Prostate cancer (PCa) is the most common malignancy and the second leading cause of death among men in the United States [47]. The greatest incidence is witnessed in more developed countries such as North America, Western and Northern Europe, Australia, and New Zealand and in parts of the Caribbean and sub- Saharan Africa (Figure 2). Race/ethnicity is a crucial factor in the mortality rates of prostate cancer representing one of the largest cancer disparities within the US. The incidence of prostate cancer as well as mortality rate in African American (AA) men is higher as compared to Caucasian (CA) or European (EA) and Asian-American men. More specifically, AA men are at 1.6 times higher risk of being diagnosed and 2 times higher risk of death from PCa compared to Americans of European ancestries. Most African - American men are diagnosed at a younger age, with higher tumor grade and volume at surgery and with a greater potential for metastasis [48]. Overall, The Cancer Genome Atlas (TGCA) cohort indicates AAs have a lower median age at diagnosis with an average Gleason score of 8. According to the Surveillance Epidemiology and End Results Program (SEER) Statistics data, the five- year relative survival rate was 99.6% for European men and 95.9% for African- American men. The age-adjusted PCa mortality rate was also found to be two to three-fold higher in African- American men, compared to European men or men of other ethnicities (Figure 2-4). Both non-/ biological risk factors such as lack of access to care, diet, age, lifestyle, family history, hormones, socio-economic status have been implicated as causal factors to the difference in racial disparities of PCa incidence [48,49]. Moreover, the major challenges in different treatment regimens result in diminished survival rates following treatment in AA men as opposed to EA men. Besides socio-economic reasons, phenotypic and genomic heterogeneity can be attributed to racial disparity differences in tumor etiology [50], such as genetic polymorphism, gene mutations, epigenetic modifications, and miRNA alterations [49].

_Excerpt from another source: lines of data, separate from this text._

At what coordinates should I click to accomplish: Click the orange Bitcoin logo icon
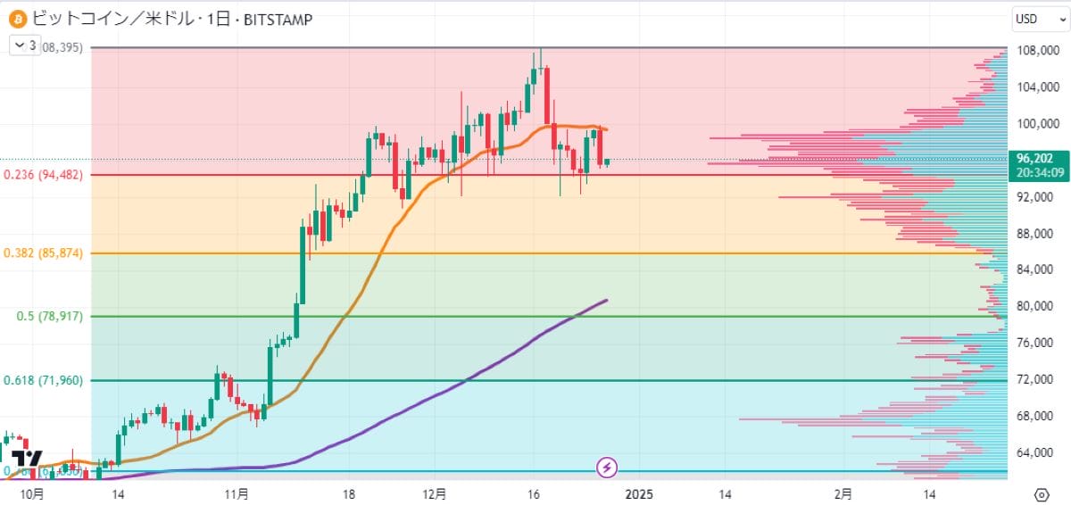(x=16, y=18)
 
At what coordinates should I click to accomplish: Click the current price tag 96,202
(x=1034, y=158)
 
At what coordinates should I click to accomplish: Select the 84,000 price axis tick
(x=1036, y=269)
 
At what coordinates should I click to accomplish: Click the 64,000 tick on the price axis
(x=1036, y=452)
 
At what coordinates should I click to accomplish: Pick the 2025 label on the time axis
(x=640, y=493)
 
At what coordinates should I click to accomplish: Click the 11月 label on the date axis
(x=237, y=493)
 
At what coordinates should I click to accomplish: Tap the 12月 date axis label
(x=436, y=493)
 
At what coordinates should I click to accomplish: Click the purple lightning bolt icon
(x=607, y=466)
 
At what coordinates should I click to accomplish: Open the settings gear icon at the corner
(x=1042, y=493)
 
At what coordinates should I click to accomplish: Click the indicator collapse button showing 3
(x=25, y=46)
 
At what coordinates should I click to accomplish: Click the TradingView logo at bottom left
(x=27, y=459)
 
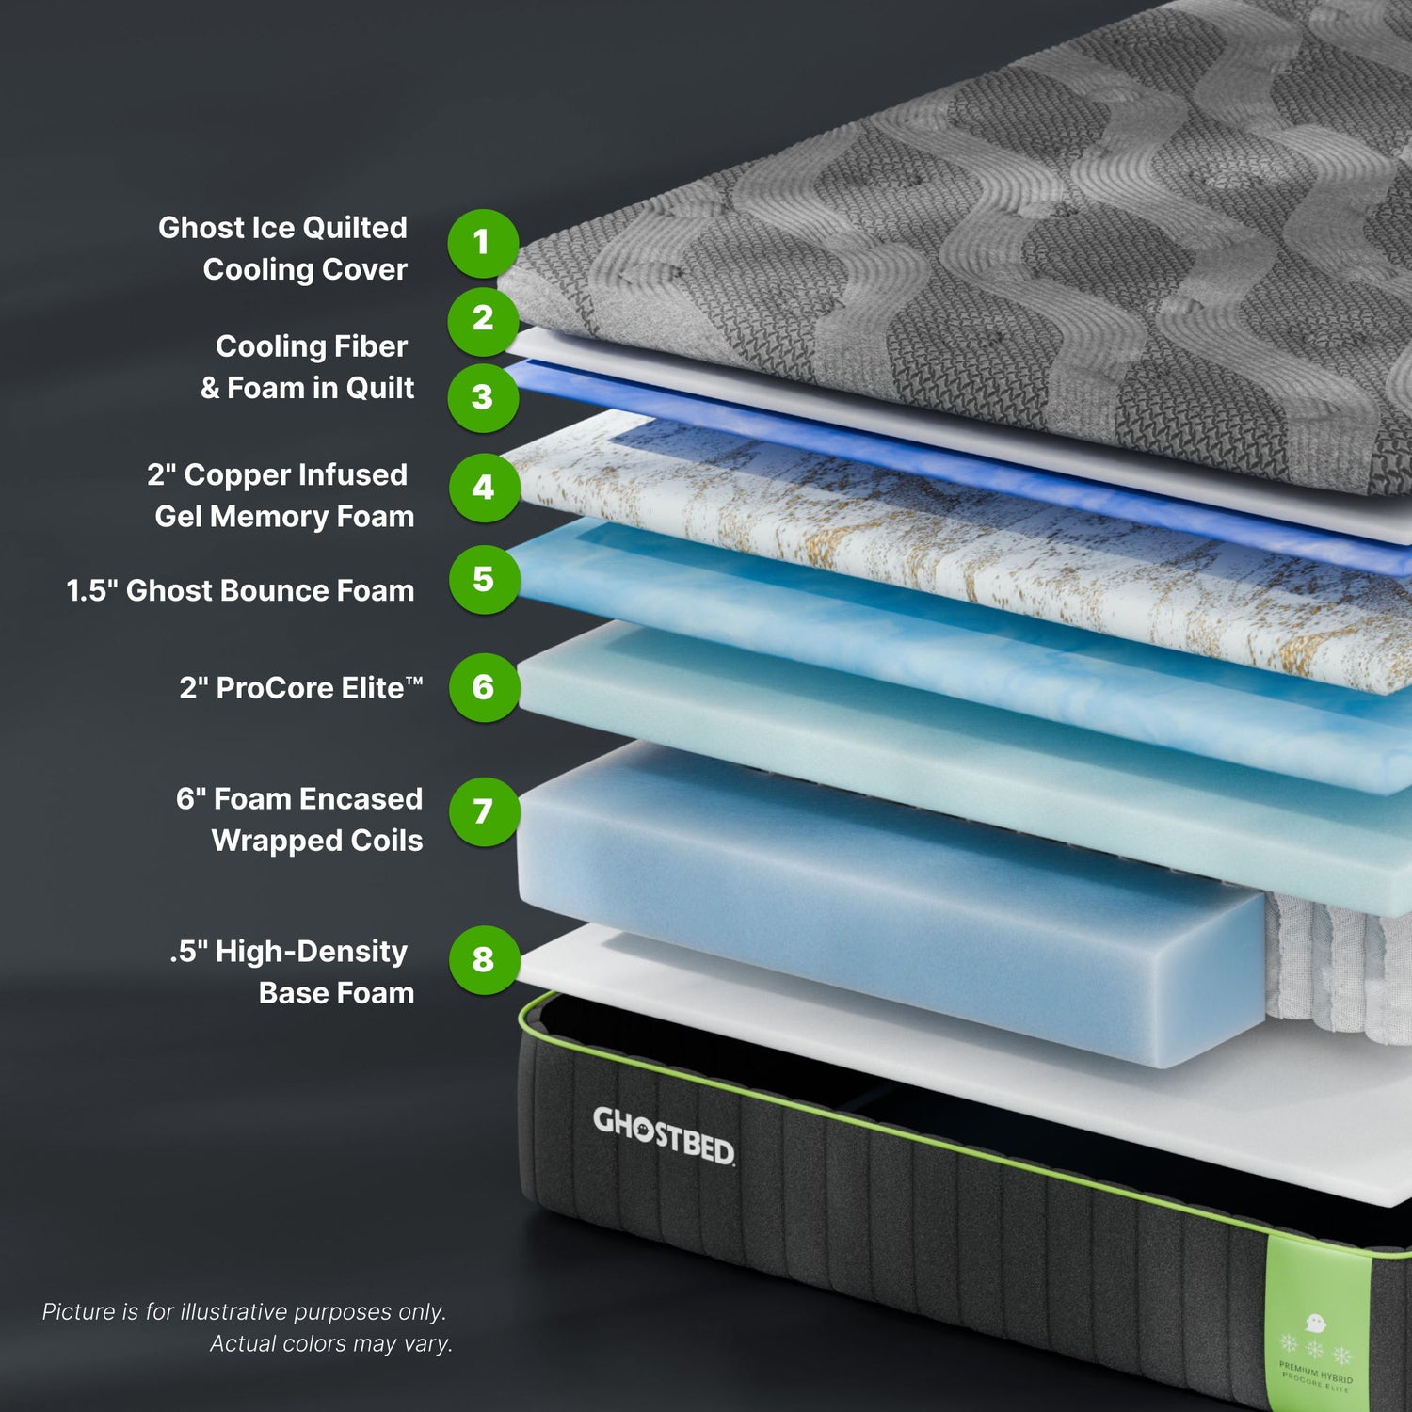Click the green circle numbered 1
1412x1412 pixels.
click(x=483, y=243)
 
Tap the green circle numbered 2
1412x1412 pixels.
click(x=483, y=319)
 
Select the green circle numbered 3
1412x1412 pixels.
click(x=483, y=397)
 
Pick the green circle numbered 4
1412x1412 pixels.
click(x=484, y=488)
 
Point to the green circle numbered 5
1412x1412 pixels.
click(x=484, y=579)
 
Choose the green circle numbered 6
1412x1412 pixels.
click(x=484, y=687)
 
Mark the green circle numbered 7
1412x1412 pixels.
click(x=484, y=811)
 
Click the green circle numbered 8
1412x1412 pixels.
click(x=484, y=959)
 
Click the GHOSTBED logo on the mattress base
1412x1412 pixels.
click(x=664, y=1135)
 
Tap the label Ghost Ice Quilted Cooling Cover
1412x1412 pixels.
click(x=283, y=249)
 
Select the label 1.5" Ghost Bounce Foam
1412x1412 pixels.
click(x=240, y=590)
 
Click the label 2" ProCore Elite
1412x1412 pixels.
click(x=300, y=688)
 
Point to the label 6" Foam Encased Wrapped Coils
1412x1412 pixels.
click(x=299, y=819)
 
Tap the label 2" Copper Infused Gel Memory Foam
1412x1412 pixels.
click(x=281, y=495)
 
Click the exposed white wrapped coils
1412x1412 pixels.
click(x=1337, y=970)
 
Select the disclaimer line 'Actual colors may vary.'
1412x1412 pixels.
click(x=330, y=1343)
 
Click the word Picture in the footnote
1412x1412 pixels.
click(x=80, y=1311)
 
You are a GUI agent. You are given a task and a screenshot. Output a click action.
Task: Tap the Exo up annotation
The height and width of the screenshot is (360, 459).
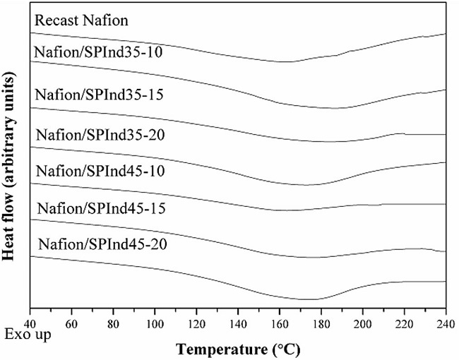coord(27,334)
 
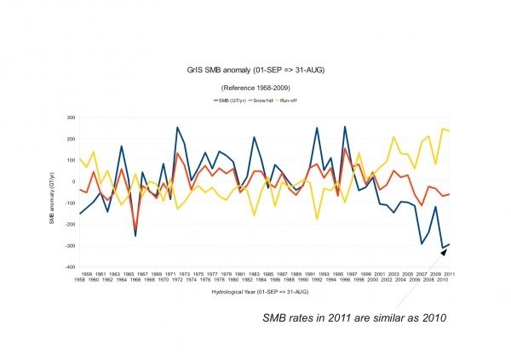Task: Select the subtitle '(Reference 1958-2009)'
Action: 256,89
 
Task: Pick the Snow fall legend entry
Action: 261,101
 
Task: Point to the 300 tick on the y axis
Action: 69,117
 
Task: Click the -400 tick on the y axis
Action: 68,266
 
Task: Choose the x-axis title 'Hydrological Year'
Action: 255,291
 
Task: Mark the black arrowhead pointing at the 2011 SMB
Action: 444,250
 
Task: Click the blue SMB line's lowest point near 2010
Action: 443,248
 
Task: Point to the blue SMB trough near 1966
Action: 135,235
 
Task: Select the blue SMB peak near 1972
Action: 177,128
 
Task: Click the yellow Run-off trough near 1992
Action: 317,219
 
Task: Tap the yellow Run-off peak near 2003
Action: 393,137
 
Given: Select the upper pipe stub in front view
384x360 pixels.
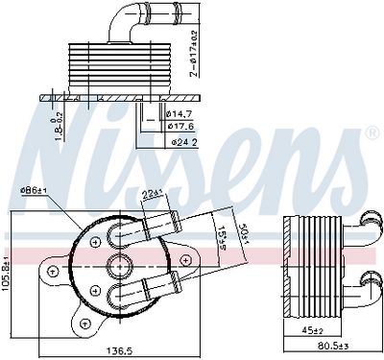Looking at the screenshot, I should tap(158, 227).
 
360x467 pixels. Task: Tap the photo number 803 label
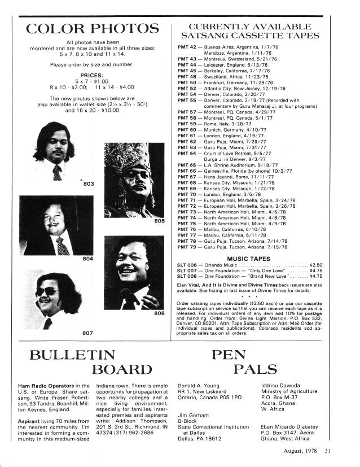(x=89, y=184)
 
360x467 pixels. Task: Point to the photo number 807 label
(x=87, y=333)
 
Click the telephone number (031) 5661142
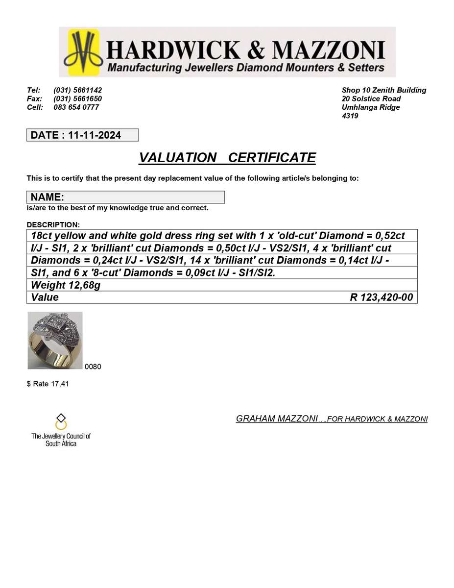[77, 90]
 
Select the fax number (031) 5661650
[77, 98]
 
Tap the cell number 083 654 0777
[76, 107]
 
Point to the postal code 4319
[350, 116]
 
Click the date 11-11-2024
[95, 135]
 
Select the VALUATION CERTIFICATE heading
[227, 158]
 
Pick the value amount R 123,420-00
[381, 297]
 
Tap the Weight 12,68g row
[66, 285]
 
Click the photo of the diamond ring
[55, 341]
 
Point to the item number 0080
[93, 367]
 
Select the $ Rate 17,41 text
[48, 384]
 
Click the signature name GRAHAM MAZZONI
[277, 418]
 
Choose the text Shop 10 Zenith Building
[383, 90]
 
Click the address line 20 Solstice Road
[371, 98]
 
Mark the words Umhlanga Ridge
[370, 107]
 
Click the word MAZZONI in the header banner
[329, 50]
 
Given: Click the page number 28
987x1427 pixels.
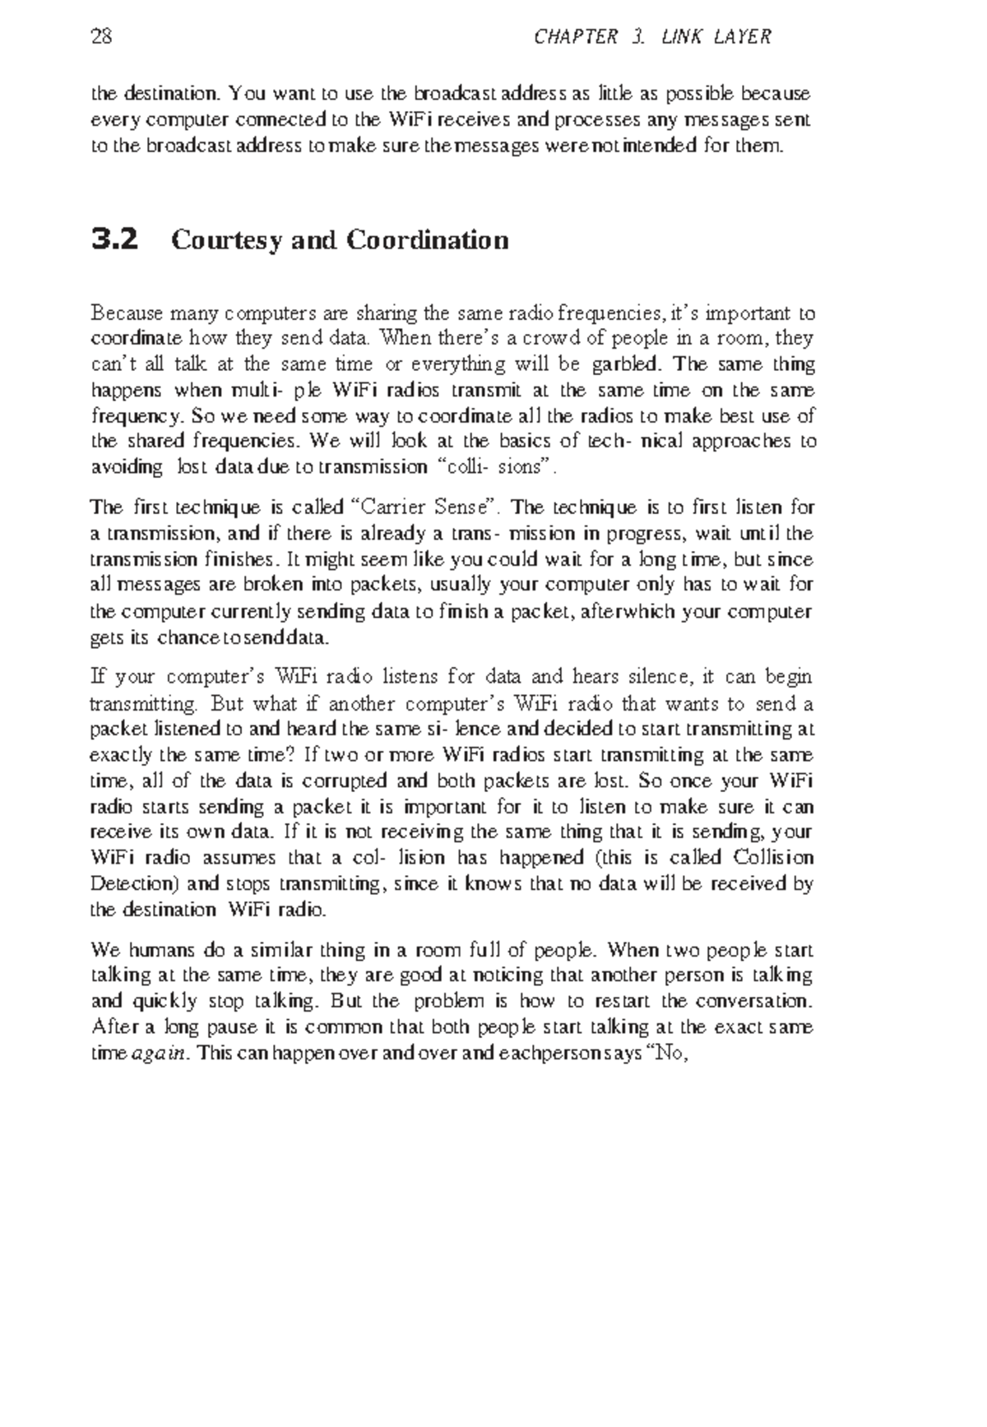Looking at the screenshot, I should click(x=101, y=37).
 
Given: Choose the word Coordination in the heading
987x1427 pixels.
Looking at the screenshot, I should click(x=427, y=240).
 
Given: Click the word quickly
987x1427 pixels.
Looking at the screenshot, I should click(x=164, y=1002).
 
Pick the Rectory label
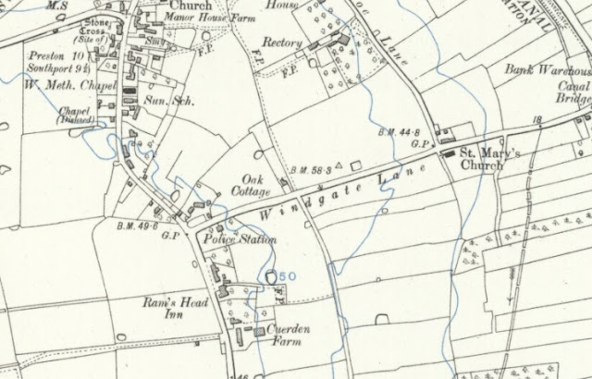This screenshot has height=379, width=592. (x=281, y=43)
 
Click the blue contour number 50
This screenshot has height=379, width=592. (x=287, y=275)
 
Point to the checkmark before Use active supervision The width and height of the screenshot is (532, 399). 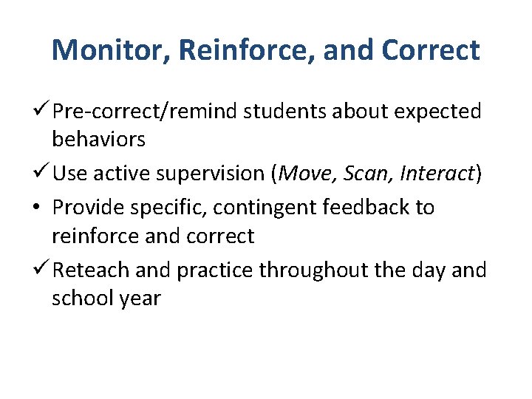pyautogui.click(x=41, y=173)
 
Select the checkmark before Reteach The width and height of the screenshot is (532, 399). pyautogui.click(x=41, y=270)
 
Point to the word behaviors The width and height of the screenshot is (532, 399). pyautogui.click(x=98, y=139)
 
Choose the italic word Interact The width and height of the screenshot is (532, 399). pyautogui.click(x=436, y=174)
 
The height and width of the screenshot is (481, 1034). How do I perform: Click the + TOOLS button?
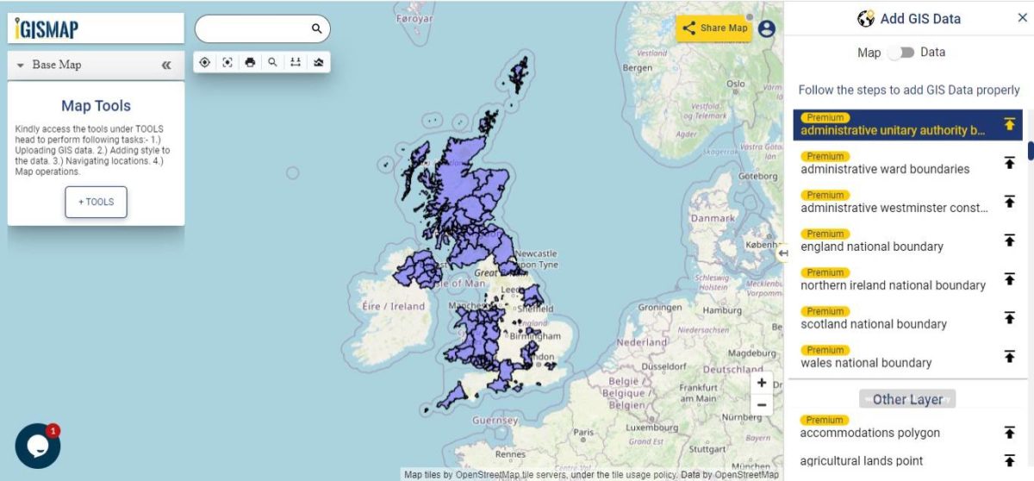point(96,202)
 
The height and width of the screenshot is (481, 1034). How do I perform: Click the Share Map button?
point(714,28)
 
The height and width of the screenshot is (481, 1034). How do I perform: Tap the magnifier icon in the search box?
point(317,28)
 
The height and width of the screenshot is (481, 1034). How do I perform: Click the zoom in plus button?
point(761,383)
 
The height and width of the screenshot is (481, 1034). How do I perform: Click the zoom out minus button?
point(761,404)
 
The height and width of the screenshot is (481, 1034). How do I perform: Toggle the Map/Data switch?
point(901,53)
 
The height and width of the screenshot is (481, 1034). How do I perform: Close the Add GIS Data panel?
point(1022,18)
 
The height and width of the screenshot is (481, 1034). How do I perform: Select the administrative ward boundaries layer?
point(885,169)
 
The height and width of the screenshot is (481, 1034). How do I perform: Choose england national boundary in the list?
point(872,247)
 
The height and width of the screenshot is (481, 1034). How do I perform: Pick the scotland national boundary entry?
point(874,324)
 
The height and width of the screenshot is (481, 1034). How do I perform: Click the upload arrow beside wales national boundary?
point(1009,356)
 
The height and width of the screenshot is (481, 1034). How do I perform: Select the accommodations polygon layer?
point(870,433)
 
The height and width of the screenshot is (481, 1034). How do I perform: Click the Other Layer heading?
point(907,399)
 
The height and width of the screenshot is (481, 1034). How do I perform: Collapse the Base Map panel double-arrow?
point(166,65)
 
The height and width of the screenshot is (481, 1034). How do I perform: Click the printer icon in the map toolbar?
point(250,62)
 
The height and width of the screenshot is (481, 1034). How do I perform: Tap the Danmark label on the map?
point(713,218)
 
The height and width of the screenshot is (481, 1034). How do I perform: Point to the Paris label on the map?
point(584,433)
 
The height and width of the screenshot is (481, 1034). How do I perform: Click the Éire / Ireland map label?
point(394,306)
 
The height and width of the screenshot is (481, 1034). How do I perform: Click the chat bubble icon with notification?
point(37,446)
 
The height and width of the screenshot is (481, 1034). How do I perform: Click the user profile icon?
point(767,28)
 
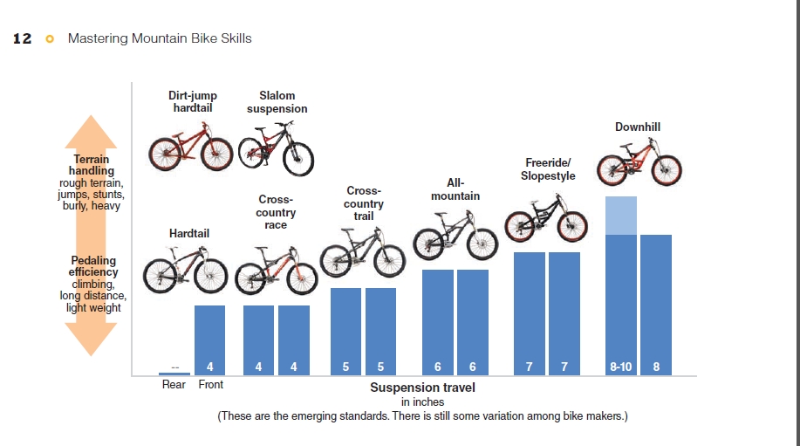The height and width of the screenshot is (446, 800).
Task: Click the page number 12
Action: point(23,38)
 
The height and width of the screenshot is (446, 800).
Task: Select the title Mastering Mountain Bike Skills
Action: point(160,38)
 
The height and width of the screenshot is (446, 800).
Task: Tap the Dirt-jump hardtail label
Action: point(193,102)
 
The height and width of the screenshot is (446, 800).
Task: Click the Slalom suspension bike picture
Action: point(276,149)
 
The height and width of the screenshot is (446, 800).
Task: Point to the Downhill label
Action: point(638,127)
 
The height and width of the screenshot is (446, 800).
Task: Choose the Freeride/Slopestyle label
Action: point(548,169)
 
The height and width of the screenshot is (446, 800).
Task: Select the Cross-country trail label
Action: point(364,203)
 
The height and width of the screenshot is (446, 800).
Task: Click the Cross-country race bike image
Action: point(276,270)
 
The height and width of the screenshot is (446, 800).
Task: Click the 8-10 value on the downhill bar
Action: point(621,367)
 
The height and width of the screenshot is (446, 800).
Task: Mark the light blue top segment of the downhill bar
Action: point(621,216)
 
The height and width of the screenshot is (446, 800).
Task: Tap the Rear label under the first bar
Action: point(174,385)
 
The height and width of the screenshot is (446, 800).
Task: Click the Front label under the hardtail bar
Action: point(210,385)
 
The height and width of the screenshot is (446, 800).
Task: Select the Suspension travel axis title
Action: point(422,388)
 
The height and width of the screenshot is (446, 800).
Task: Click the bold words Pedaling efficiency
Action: point(93,266)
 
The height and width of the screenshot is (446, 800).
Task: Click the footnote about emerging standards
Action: point(422,416)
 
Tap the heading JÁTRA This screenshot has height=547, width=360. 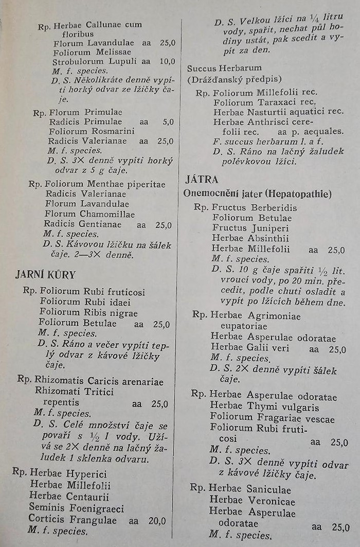coord(202,180)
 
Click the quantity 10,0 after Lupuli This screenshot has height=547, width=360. coord(167,61)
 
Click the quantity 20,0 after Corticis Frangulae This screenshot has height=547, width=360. coord(157,520)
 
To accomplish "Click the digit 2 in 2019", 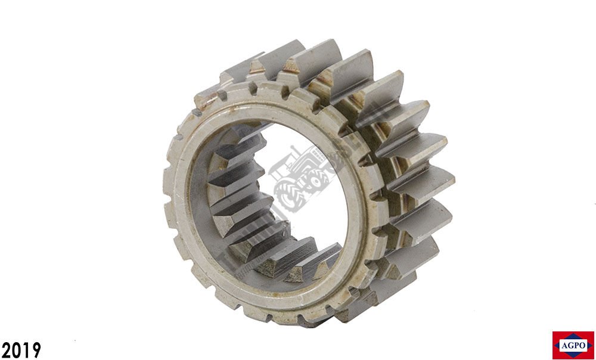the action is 6,350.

Prostate specific antigen (PSA) levels in serum of the patient serve as the most reliable physiological/pathological diagnostic indicator of PCa [48]. US Preventive Task Force (USPTF) reported a correlation between PSA screening linked to the potential benefit of decreasing the number of deaths in men with PCa aged 55-69, however the data for men from all races over 70 is less convincing [51]. Notably, significantly higher PSA levels were seen in African - American men, with or without prostate cancer when compared to European-American counterparts [52–54]. Another parameter in the diagnosis of PCa is the biomarker Prostate Cancer gene 3(PCA3); which is a non-coding mRNA detected in the urine of patients [55]. A strong indication of PCa is commonly depicted through higher ratios of PCA3 mRNA to PSA mRNA (PCA3/PSA). However, PCA3 is not solely a reliable predictor for prognosis in PCa patients as opposed to PSA. An androgen-regulated Transmembrane protease, serine 2 (TMPRSS2-ERG) fusion gene has also been found to be a promising urinary biomarker test; considered to be highly PCa specific [56,57]. In addition, certain DNA methylation biomarkers for PCa have also been reported. Although biomarker sensitivity and specificity play a crucial role in the initial diagnosis of PCa and have revolutionized the epidemiology and prognosis of PCa, additional investigation for more accurate specificity of other biomarkers is required (Figure 2,3) [58&59] Table 1.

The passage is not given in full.